Thanks to a former soldier who had water-boarding demonstrated on him and on video, everyone knows exactly what water-boarding is. It's bringing a victim close to drowning, repeatedly. What creditable definition of torture would not include such a practice? Answer: none. The new attorney general was hiding behind a prospective legal definition when the question wasn't legal in nature. The question was this: Do you think water-boarding is torture? The only correct and proper answer is this: "Of course I do," followed, if he were feeling especially frisky, by, "What, do I look like a moron?" But that question may not have been regarded as rhetorical by those interviewing him.
For another example, Dennis Kucinich admitted to having seen an unidentified object in the sky. After he admitted that, Chris Matthews, who tends to combine a smug insider's attitude with an astounding incapacity to listen (even to himself), mocked Kucinich for admitting to having seen "UFOs." A UFO is an unidentified flying object, and "flying" is in this case understood to suggest "something in the sky," so whatever object the thing is or is not, it may seem to be floating, gliding, or hovering, not literally, narrowly "flying."
"Unidentified" means "not [yet] identified." It does not mean "identified" [as an alien craft]; otherwise, the "un" wouldn't be there. "Unidentified" clearly suggests that the person simply can't identify the object--yet. During the debate, Tim Russert allowed as how only 14% of the American people "believe in UFOs." Probably what the poll and Russert mean is that 14% of the American people believe in the existence of alien space-crafts. Of those American people who understand what "unidentified" means, 100% must necessarily believe in unidentified "flying" objects--meaning they believe it's possible, even probable, that a human being might see something in the sky and not know how to identify it without more observation and/or information.

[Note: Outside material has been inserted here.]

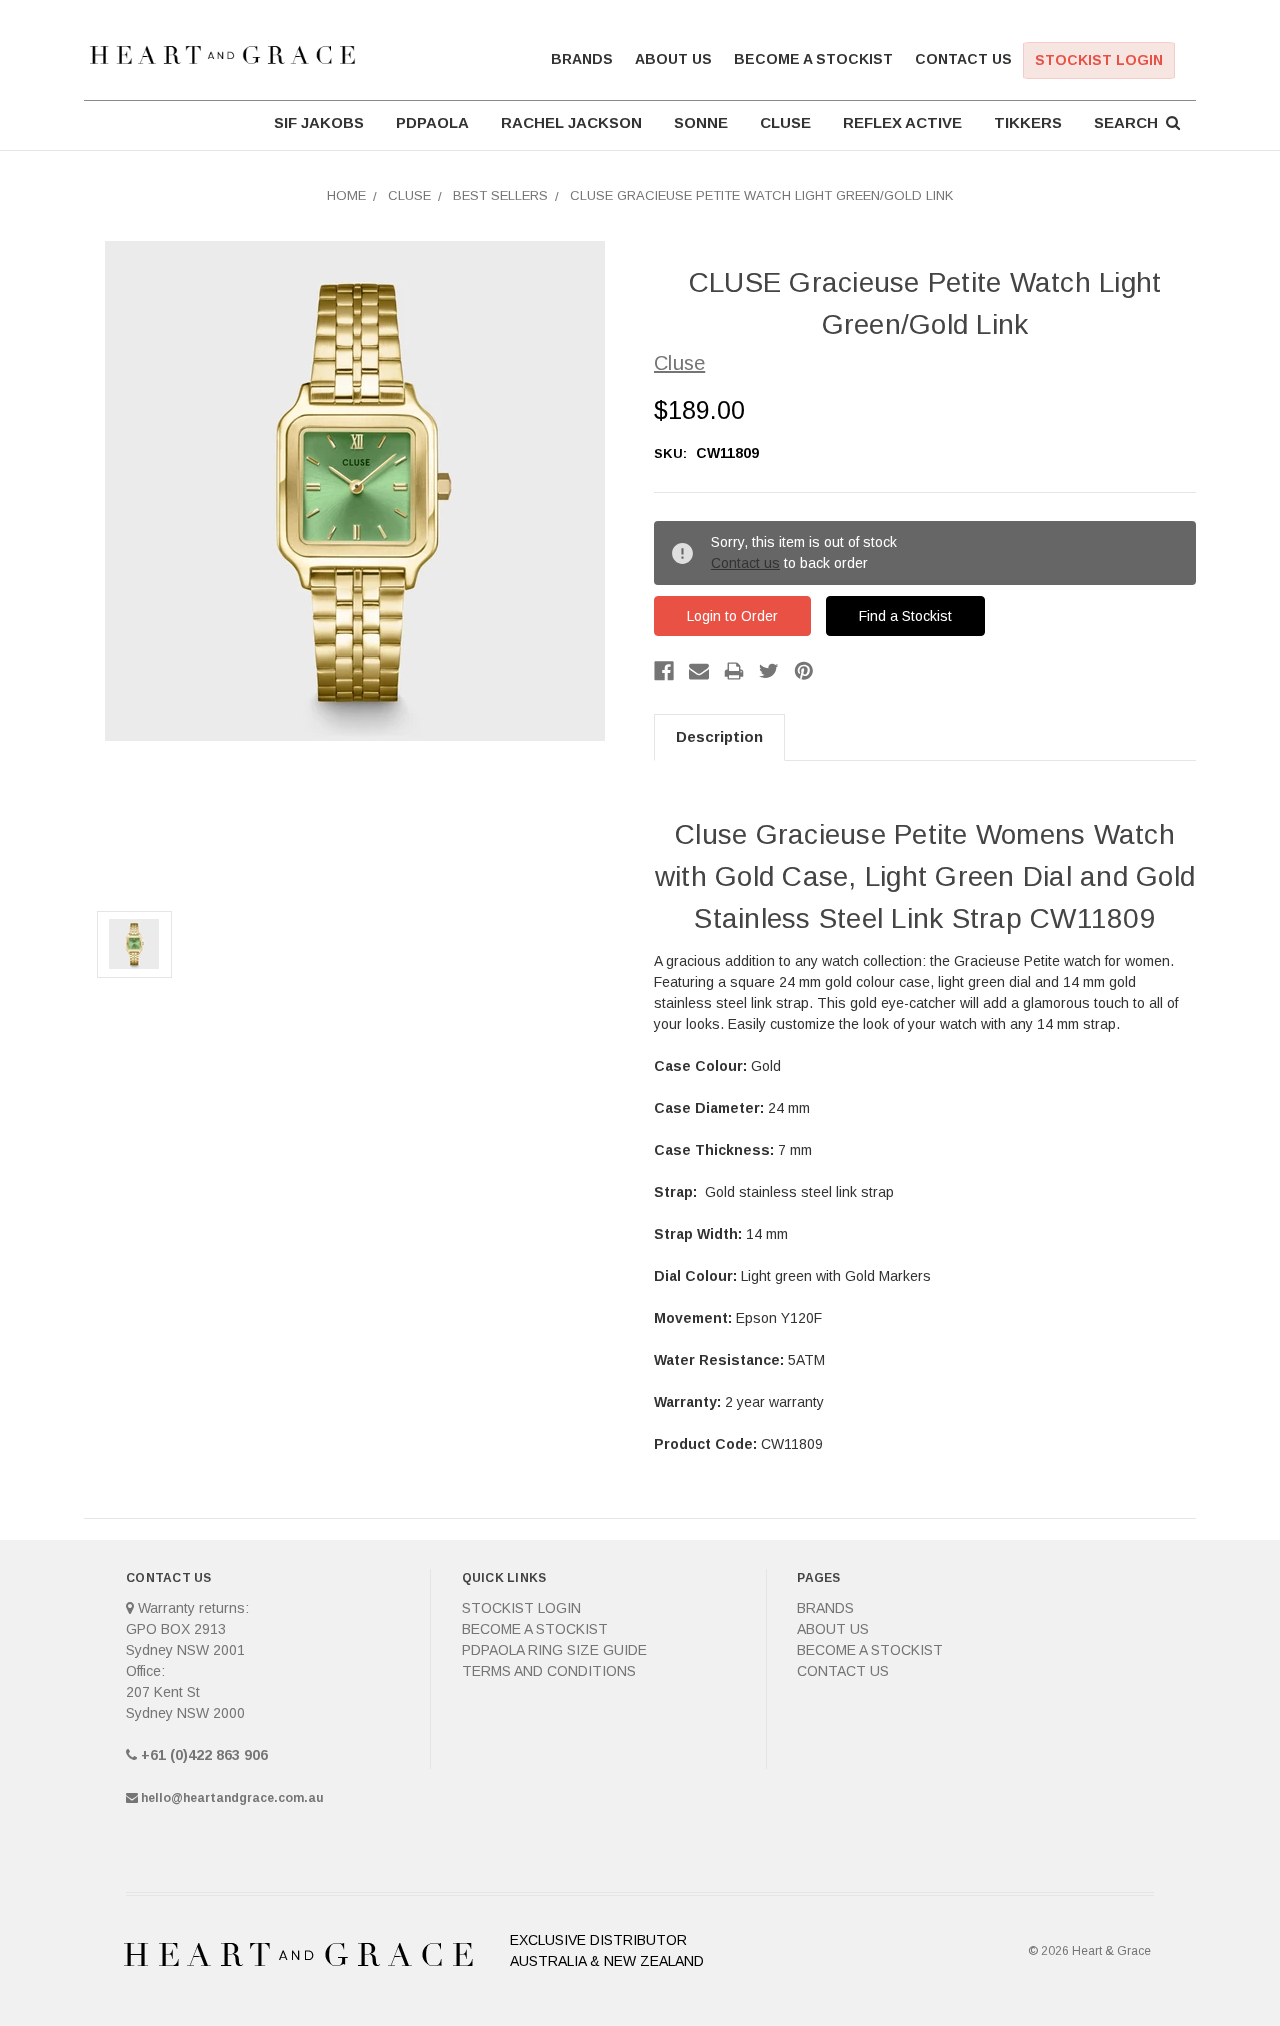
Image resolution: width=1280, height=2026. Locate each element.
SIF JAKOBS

That the new attorney general couldn't say bluntly that water-boarding is torture is further evidence that our government supports practices we identify as evil when others engage in them. That alleged reporters like Matthews and Russert don't know what "unidentified" means may be evidence that aliens have taken over our mass media--aliens who left their dictionaries home.
Poets aren't perfect, but we know torture when we see it demonstrated on video, and we know what "unidentified" means.